• _Task list_:
1. Copy out the Midfirst Bank v. Cote opinion word for word, everything from "MAINE SUPREME JUDICIAL" down to "and CALKINS, JJ.".
2. Pick up the Midfirst Bank v. Cote opinion after its last sentence and carry it forward.

• _Text block_:
------

Midfirst Bank v. Cote

Case Date: 01/29/2002
Court: Supreme Court
Docket No: 2002 ME 15

Midfirst Bank v. Cote
Download as PDF
Back to the Opinions page.

MAINE SUPREME JUDICIAL COURT					Reporter of Decisions
Decision:	2002 ME 15
Docket:	Yor-01-292
Argued:	October 9, 2001
Decided:	January 29, 2002

Panel: SAUFLEY , C.J. , and  CLIFFORD, RUDMAN, DANA, ALEXANDER, and CALKINS, JJ.


MIDFIRST BANK

v.

MARY T. COTE et. al.

DANA, J.

	[¶1]  	Mary T. and Ricky J.R. Cote appeal from a decision of the Superior
Court (York County, Fritzsche, J.) granting Midfirst Bank's motion for relief
from a judgment of foreclosure and denying the Cotes' motion to enforce
redemption.  The Cotes contend that the appeal is reviewable under the judicial
economy, death knell, and extraordinary circumstances exceptions to the final
judgment rule; that the court exceeded its authority in granting the Rule
60(b)(1) motion; and that their right of redemption should be enforced.  We
agree with the bank that the appeal is interlocutory and does not fit within any
of the exceptions of the final judgment rule, and we therefore dismiss the
appeal.
	[¶2]  	The bank filed a complaint for foreclosure against the Cotes
alleging that their mortgage loan was in default and they owed $48,300.71.

------

• _Records supplied_:
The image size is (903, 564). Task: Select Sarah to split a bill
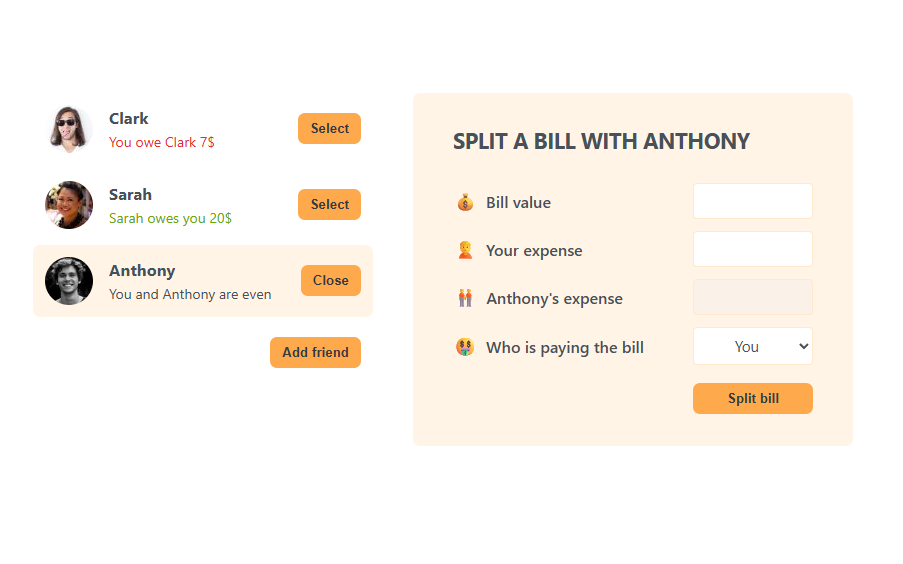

------

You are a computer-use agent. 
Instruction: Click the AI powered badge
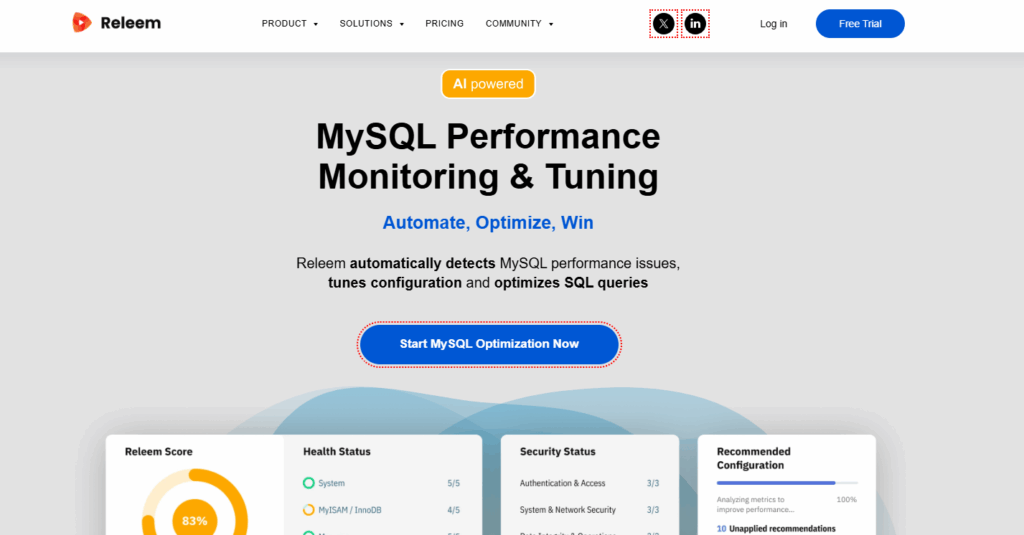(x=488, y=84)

------

• _Final answers_:
1.
MAINE SUPREME JUDICIAL COURT					Reporter of Decisions
Decision:	2002 ME 15
Docket:	Yor-01-292
Argued:	October 9, 2001
Decided:	January 29, 2002

Panel: SAUFLEY , C.J. , and  CLIFFORD, RUDMAN, DANA, ALEXANDER, and CALKINS, JJ.

2.
The bank moved for a summary judgment, submitting a proposed judgment of
foreclosure and order for sale.  Following the Cotes' limited objection regarding
the amount of attorney fees, the bank submitted a revised proposed judgment
to which the Cotes did not object.  The court signed the judgment on October
12, 2000, and it was entered the next day.  The ninety-day redemption period
established by 14 M.R.S.A. § 6322 (Supp. 2001) would, therefore, expire on
January 11, 2001.  
	[¶3]  	On December 29, 2000, the Cotes entered into a purchase and sale
agreement with Robert and Jean Abbott in which the Cotes agreed to sell the
foreclosed property to the Abbotts for the redemption amount.  The day before
the period of redemption expired, Midfirst informed the Cotes by faxed letter
that it would discharge the mortgage if it received $90,451.32 by the end of the
redemption period.  On January 12, the Cotes sent a letter to the bank to
"confirm that . . . [the bank] has refused to accept tender of payment for the
amount of the Revised Judgment of Foreclosure entered on October 13, 2000." 
According to the letter, the Abbotts were able to close on the last day of the
redemption period.  The Abbotts also faxed a letter to the bank indicating that
the payoff amount was inaccurate, and requesting that the bank agree to an
extension of the closing date.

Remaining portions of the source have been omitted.